Bangkok--18 Jan--TMB
TMB Bank Public Company Limited achieved a net profit of 4,009 million — an increase by 25.2% compared to 2010
Mr. Boontuck Wungcharoen, TMB Chief Executive Officer, said performance of TMB continued to grow with positive results in 2011. Net interest margin (NIM) significantly increased to 2.41% compared to 2.05% in 2010. Core non-interest income rose steadily with a growth of 14% compared to 2010.
During 2011, TMB saw an increase of 9.6% in total deposit compared to that of 2010. The growth was attributed to the launch of deposit products which truly benefit customers, especially “TMB No Fixed” deposit and the relentless channel improvement efforts, including the implementation of strategic relocation of existing branches and enhancing electronic banking functions for more customer convenience in accessing TMB products and services. As part of these efforts, the Bank this week launches “ME by TMB” a unique branded banking service on the electronic channel with the new to cater to the changing lifestyles of customers. “ME by TMB” operates under the concept “Do It Yourself to Get More” for customers who prefer to manage their banking transactions on their own via the electronic channel.

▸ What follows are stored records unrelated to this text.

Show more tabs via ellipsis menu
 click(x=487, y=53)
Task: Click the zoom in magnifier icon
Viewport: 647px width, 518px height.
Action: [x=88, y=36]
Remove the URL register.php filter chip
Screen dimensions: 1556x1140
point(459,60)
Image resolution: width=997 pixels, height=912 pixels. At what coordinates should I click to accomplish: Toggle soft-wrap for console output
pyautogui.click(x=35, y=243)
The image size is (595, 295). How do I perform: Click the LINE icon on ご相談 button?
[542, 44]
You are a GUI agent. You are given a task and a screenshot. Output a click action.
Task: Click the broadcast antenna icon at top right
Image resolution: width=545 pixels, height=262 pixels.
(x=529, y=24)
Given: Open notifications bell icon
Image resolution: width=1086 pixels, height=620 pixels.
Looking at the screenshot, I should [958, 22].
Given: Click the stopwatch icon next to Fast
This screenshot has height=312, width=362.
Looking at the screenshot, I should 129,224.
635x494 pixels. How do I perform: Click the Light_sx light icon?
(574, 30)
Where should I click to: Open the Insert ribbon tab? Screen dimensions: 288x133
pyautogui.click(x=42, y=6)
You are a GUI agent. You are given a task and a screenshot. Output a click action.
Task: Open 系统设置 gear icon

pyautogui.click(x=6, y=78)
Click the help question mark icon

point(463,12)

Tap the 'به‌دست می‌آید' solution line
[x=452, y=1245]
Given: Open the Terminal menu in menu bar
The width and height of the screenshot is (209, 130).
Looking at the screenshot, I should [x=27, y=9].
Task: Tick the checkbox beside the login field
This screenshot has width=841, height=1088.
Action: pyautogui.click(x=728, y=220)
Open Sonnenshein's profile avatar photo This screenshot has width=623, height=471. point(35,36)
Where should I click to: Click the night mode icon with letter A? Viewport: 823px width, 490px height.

In 2011, TMB achieved loan growth of 12.4%, which is in line with the set target. The Bank continued to adhere to prudent liquidity policy during the fiscal year and maintained a high level of liquidity.
Asset quality of the Bank was on a continuous improvement trend. In 2011, total non-performing loans for the Bank and subsidiaries were 29,828 million baht, a reduction by 6,219 million baht compared to the end of 2010. NPL ratio for the consolidated statement dropped to 5.67% at the end of 2011 from 8.26% at the end of 2010 while NPL ratio for the Bank statement was at 5.24% compared to 7.67% at the end of 2010. In 2011, the Bank has allocated 3,104 million baht in total reserve. This represented an increase by 1,450 million baht from 2010 and was in line with the domestic and international economic outlooks. As a result, coverage ratio of the Bank rose to 73% at the end of 2011 from 57% at the end of 2010.
As at the end of 2011, the Bank maintained a solid financial status with a capital adequacy ratio (CAR) of 16.1%, of which 11.1% classified as Tier 1.